REQUIRED WORK » The answer must be a single number: the count of lines in these records that hold "progress".

RECORDS FOR THE EXERCISE »
--- START ---

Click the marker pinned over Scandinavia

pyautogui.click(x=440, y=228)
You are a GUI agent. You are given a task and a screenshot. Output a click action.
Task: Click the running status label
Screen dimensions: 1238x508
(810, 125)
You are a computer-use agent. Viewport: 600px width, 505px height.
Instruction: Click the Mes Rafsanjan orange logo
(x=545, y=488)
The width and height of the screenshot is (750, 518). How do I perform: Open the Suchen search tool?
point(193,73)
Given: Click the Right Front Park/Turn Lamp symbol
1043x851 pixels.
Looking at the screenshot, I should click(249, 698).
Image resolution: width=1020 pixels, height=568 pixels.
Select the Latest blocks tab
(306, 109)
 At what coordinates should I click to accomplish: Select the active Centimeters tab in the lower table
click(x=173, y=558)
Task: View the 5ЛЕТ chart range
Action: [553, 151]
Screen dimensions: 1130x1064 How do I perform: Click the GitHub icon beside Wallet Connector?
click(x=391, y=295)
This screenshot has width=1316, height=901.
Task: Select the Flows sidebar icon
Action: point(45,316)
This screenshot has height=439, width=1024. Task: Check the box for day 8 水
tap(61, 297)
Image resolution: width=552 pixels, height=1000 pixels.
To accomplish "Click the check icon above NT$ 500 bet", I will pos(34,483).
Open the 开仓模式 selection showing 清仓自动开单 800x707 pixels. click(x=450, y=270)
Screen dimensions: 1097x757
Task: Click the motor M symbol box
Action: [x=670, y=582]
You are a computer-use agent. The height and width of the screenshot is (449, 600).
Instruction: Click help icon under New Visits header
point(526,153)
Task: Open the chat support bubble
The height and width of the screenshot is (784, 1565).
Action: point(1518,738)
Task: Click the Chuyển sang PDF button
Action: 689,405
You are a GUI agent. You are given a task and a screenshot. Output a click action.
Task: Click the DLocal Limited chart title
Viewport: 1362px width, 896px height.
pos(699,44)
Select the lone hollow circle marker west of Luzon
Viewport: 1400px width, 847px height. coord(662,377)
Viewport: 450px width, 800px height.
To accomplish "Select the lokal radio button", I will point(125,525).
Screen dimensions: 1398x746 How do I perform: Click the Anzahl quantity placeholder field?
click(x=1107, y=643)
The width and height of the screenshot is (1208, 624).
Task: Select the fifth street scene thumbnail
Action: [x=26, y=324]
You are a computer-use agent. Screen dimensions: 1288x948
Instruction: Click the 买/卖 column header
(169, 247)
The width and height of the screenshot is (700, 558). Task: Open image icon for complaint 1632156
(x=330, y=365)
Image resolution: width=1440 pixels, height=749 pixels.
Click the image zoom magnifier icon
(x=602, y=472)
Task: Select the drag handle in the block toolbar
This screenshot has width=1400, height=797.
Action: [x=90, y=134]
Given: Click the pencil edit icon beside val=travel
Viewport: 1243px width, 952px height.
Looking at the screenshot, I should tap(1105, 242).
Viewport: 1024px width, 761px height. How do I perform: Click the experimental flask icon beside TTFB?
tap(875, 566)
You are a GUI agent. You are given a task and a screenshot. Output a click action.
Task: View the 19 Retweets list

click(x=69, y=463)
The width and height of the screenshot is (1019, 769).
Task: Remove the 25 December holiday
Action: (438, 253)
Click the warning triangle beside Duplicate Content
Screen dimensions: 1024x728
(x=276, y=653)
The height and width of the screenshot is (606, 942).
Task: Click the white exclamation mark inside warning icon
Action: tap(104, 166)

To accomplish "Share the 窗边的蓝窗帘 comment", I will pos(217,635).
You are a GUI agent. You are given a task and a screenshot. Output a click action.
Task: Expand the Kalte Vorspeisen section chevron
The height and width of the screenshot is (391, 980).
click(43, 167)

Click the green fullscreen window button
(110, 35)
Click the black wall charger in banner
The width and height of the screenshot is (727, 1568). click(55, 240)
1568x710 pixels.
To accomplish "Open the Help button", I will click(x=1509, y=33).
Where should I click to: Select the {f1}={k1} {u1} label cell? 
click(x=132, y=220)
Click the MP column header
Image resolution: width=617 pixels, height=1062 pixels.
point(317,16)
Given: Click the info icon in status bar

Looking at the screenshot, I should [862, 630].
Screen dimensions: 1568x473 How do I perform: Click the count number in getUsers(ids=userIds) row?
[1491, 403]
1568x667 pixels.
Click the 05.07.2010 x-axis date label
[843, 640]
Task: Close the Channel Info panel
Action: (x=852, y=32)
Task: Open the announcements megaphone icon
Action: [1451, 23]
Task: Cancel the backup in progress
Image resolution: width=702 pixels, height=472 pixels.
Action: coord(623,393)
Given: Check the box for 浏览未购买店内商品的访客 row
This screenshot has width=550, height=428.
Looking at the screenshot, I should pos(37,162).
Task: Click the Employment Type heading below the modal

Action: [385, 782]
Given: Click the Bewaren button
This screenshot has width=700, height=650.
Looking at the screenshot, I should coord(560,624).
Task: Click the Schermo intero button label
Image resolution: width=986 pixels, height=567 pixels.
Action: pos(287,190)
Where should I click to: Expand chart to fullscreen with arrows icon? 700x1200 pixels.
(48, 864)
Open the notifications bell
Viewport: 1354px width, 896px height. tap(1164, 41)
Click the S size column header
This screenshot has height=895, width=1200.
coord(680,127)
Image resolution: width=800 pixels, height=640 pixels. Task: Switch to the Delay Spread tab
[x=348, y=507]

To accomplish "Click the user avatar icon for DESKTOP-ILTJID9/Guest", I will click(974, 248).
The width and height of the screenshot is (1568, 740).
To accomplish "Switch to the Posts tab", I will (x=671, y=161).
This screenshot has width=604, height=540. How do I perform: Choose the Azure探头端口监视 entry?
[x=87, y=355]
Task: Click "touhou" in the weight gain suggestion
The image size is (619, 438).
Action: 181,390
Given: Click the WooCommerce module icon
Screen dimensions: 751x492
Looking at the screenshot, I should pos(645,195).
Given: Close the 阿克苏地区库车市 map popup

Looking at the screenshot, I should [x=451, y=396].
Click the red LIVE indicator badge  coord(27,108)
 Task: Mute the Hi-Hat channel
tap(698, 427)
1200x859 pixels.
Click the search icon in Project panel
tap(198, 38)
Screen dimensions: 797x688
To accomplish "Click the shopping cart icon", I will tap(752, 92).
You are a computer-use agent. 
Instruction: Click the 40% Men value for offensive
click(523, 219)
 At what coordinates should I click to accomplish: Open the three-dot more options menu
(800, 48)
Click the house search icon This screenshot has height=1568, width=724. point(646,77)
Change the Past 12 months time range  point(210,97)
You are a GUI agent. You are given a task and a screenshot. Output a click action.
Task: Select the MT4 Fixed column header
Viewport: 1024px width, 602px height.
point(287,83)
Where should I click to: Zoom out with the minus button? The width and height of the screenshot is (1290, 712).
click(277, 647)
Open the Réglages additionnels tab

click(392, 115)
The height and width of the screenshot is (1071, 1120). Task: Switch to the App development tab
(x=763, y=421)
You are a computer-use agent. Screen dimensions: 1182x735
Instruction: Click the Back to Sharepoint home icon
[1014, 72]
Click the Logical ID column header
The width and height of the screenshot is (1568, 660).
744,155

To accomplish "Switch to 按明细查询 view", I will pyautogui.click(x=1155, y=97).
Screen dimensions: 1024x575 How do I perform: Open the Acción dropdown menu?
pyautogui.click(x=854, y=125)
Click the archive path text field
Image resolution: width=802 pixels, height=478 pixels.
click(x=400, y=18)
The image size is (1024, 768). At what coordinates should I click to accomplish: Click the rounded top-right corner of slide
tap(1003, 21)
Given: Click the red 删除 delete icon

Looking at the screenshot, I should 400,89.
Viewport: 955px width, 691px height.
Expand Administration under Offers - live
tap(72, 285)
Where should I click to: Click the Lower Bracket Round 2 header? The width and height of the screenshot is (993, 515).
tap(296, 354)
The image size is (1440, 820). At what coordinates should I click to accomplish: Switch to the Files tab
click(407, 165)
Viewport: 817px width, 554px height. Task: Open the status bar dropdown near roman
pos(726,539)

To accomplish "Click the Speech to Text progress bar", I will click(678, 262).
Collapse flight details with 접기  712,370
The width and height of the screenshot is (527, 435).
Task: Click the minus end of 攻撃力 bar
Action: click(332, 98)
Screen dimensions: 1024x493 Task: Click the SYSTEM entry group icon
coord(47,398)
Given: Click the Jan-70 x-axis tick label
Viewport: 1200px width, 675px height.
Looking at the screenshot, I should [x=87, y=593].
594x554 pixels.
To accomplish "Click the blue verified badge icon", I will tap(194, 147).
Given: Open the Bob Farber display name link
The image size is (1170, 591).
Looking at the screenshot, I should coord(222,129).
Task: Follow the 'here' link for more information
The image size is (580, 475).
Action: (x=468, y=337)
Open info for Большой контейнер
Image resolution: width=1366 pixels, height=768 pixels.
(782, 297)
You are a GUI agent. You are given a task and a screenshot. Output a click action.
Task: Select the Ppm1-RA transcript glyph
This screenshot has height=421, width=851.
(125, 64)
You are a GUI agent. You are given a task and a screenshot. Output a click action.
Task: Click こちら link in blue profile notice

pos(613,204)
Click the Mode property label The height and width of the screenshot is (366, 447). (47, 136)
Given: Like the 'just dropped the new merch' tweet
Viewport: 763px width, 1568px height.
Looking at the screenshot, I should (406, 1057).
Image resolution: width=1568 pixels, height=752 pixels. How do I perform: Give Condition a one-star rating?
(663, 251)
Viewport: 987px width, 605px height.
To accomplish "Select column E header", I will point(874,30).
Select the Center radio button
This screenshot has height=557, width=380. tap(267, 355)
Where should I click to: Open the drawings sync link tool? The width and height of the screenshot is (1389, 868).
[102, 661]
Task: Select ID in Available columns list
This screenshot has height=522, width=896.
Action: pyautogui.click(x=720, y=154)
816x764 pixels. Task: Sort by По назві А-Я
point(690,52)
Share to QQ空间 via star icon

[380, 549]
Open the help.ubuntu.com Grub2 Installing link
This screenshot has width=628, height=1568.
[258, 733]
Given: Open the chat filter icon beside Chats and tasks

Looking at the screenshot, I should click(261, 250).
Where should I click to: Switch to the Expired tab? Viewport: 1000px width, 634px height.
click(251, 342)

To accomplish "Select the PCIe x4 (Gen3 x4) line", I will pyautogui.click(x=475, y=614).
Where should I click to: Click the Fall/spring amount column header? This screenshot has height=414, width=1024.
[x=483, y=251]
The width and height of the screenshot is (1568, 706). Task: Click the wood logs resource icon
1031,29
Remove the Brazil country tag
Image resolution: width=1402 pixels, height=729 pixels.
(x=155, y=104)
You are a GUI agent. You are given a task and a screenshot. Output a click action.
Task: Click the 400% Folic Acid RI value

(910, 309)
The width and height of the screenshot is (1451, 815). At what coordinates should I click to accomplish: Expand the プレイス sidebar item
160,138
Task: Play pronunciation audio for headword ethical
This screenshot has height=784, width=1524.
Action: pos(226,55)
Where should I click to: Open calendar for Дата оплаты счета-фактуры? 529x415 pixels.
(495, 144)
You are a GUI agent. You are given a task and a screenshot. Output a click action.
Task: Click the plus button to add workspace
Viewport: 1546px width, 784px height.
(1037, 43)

--- END ---

RESPONSE TO THIS EXERCISE » 2